> **What the task asks**:
The line containing "Task: Enable magnet mode on the chart" marks the end: output every line of the data up to it, and that line too, exactly as written.

> **Dataset content**:
◆ ◆ ◆

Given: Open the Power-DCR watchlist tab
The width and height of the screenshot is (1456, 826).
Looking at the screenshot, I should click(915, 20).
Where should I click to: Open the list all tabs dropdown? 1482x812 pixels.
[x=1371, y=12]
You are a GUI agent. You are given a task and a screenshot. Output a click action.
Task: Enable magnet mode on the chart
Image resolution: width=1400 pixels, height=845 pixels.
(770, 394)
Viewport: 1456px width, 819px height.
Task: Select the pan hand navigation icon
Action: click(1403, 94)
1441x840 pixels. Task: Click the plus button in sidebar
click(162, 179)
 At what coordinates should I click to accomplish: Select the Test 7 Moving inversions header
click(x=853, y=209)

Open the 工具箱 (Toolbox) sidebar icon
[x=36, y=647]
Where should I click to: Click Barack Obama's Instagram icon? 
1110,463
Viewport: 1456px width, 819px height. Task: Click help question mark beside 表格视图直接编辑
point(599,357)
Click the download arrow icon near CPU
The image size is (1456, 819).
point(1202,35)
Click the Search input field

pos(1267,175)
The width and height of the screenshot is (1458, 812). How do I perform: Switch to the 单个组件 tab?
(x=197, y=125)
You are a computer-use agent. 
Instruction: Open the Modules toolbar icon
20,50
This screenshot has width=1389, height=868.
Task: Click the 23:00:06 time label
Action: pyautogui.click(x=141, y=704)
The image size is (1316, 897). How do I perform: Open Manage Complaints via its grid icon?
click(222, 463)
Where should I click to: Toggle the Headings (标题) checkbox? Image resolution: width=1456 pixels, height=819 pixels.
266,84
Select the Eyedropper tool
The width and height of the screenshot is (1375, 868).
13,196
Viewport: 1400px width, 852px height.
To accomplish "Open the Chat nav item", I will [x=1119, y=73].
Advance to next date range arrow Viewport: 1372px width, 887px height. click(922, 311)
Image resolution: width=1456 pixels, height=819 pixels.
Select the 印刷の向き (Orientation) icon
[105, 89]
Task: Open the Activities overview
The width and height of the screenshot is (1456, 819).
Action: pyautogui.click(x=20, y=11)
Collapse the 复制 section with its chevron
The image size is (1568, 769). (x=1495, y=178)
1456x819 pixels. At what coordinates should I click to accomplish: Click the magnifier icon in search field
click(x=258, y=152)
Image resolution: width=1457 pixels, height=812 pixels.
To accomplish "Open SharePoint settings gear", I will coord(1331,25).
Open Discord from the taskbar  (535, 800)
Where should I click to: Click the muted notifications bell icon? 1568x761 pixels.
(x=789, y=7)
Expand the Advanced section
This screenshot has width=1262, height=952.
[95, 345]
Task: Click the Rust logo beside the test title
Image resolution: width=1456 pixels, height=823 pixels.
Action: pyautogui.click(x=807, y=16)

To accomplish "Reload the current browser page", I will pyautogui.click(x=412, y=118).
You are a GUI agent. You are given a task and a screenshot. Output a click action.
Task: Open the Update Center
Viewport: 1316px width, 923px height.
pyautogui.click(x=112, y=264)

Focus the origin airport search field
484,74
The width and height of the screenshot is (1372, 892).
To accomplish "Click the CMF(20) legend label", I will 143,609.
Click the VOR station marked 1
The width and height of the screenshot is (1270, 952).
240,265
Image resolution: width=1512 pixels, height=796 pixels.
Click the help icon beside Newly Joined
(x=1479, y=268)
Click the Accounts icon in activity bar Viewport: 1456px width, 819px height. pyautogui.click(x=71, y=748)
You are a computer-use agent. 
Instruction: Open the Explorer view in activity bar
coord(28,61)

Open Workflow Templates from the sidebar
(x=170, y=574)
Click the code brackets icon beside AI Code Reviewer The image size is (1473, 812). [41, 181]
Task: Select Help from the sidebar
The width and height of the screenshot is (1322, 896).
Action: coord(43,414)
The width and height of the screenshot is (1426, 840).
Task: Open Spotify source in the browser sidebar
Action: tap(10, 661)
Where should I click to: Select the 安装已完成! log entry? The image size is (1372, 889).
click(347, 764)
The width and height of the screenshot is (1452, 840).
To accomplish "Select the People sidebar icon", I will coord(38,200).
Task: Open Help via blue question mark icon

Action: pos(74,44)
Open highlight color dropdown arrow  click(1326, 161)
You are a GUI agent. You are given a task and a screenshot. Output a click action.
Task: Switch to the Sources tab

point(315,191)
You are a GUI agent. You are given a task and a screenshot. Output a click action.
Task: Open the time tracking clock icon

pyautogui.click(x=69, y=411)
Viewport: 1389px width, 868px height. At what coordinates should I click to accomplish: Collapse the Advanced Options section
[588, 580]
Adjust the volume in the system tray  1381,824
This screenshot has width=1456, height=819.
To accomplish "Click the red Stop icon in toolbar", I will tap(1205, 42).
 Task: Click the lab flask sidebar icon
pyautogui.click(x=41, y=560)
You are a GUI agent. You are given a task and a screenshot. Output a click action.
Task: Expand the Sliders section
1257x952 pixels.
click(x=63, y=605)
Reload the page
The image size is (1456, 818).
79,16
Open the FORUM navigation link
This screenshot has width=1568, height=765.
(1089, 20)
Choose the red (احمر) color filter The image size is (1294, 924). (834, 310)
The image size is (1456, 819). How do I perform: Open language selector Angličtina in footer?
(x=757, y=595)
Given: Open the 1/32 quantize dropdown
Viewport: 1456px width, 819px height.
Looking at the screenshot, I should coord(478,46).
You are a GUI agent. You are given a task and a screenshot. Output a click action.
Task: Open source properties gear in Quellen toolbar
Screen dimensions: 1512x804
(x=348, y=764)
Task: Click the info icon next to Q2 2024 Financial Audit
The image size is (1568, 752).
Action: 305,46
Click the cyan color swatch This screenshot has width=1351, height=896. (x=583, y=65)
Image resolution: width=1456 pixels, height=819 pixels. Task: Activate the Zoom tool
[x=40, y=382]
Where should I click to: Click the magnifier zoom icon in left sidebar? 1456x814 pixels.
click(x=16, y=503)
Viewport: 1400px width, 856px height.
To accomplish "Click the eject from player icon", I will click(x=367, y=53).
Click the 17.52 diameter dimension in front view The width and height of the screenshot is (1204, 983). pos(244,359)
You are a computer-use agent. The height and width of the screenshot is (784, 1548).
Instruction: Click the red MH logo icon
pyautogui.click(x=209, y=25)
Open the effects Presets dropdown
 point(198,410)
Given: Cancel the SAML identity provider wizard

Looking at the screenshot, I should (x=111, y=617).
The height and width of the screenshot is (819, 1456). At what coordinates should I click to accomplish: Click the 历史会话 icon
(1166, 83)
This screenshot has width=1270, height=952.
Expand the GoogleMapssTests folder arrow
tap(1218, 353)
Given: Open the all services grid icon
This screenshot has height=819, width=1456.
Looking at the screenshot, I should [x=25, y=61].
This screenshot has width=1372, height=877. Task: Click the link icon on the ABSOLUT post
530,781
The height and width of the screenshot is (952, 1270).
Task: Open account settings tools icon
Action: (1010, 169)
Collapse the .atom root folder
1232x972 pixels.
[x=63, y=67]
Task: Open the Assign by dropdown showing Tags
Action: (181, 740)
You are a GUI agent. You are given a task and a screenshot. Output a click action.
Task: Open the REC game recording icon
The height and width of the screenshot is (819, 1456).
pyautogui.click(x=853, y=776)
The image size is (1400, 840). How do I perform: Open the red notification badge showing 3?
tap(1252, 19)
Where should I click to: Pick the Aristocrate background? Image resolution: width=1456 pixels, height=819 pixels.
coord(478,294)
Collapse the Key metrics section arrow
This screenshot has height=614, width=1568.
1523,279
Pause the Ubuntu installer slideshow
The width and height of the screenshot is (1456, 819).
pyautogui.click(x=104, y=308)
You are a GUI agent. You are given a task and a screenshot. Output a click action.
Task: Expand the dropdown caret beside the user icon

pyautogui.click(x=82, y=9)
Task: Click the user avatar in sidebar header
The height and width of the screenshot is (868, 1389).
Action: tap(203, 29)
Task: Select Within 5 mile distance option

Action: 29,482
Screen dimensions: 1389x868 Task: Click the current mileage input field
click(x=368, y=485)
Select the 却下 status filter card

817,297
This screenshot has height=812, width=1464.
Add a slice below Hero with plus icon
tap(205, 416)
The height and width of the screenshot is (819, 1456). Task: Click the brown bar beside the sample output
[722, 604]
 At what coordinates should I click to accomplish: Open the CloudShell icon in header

◆ ◆ ◆

> **Output of the task**:
Given: Open the Power-DCR watchlist tab
The width and height of the screenshot is (1456, 826).
Looking at the screenshot, I should click(915, 20).
Where should I click to: Open the list all tabs dropdown? 1482x812 pixels.
[x=1371, y=12]
You are a GUI agent. You are given a task and a screenshot. Output a click action.
Task: Enable magnet mode on the chart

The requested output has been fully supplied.